## Goal
Output as a JSON list of strings the records from the line containing "will [929, 447]." up to and including the line containing "tap(360, 60)", one string per line and no blank lines.

Text and item location records
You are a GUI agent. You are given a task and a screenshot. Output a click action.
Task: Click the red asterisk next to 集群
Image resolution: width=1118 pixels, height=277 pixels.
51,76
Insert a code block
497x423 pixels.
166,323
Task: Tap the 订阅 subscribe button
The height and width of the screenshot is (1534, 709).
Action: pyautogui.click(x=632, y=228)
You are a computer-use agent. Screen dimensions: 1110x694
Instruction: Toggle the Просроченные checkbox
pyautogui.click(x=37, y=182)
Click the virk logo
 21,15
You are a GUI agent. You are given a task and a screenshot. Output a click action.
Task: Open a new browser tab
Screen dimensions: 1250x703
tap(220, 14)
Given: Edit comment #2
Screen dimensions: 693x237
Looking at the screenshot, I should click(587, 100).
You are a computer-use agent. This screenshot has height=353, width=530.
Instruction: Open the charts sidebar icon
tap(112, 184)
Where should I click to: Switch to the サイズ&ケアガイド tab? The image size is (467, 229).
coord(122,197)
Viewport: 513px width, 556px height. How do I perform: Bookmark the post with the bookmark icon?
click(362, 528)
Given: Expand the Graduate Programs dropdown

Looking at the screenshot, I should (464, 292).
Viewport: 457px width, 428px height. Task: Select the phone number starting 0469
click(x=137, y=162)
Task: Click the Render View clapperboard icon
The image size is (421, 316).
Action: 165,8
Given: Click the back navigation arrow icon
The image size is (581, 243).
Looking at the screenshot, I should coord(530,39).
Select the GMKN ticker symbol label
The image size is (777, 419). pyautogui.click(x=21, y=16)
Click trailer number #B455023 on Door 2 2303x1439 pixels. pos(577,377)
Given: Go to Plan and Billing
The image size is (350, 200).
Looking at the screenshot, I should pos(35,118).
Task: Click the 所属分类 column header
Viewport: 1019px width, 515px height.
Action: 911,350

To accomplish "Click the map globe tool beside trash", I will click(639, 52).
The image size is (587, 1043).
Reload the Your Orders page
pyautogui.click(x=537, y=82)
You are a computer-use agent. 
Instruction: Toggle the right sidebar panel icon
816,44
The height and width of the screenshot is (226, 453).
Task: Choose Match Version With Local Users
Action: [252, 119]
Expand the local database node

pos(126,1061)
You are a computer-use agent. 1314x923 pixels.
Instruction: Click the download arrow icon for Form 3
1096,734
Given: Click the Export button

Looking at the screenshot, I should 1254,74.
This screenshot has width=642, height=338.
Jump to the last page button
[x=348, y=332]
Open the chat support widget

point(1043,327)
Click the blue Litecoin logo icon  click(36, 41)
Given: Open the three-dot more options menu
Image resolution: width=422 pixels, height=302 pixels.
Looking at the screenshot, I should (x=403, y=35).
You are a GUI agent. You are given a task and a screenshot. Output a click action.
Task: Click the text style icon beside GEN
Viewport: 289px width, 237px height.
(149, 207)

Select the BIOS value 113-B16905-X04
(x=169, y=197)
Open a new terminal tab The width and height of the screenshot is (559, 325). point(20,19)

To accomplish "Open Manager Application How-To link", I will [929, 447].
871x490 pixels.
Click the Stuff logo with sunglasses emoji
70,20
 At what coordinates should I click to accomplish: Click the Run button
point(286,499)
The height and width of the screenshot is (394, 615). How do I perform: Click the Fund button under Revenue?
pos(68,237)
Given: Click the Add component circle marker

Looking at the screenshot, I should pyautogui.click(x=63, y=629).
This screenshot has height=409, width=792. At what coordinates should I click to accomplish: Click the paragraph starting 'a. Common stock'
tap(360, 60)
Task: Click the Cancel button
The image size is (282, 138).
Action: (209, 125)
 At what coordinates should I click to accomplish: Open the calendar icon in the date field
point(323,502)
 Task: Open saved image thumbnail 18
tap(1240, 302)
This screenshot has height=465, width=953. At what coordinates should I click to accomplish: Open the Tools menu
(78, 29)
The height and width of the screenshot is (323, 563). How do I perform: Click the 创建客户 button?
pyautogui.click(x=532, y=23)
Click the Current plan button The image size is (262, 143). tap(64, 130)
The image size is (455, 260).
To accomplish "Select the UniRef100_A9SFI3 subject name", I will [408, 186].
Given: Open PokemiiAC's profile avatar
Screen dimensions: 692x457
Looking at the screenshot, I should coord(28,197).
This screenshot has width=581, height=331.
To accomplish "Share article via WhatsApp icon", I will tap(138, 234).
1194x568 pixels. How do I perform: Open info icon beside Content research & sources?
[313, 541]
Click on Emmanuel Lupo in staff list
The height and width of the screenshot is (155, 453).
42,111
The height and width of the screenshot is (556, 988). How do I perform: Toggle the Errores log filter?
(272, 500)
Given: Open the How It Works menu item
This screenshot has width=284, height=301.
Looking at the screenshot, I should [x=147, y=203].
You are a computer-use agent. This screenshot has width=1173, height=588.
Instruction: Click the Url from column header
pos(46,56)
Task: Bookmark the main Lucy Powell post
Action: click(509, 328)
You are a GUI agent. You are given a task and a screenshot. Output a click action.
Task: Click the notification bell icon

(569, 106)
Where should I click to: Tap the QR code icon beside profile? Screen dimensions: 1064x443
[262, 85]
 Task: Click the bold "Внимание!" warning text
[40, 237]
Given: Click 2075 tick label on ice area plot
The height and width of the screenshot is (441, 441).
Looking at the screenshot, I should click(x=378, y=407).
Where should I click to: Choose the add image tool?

## Final result
[
  "To accomplish \"Open Manager Application How-To link\", I will [929, 447].",
  "871x490 pixels.",
  "Click the Stuff logo with sunglasses emoji",
  "70,20",
  " At what coordinates should I click to accomplish: Click the Run button",
  "point(286,499)",
  "The height and width of the screenshot is (394, 615). How do I perform: Click the Fund button under Revenue?",
  "pos(68,237)",
  "Given: Click the Add component circle marker",
  "Looking at the screenshot, I should pyautogui.click(x=63, y=629).",
  "This screenshot has height=409, width=792. At what coordinates should I click to accomplish: Click the paragraph starting 'a. Common stock'",
  "tap(360, 60)"
]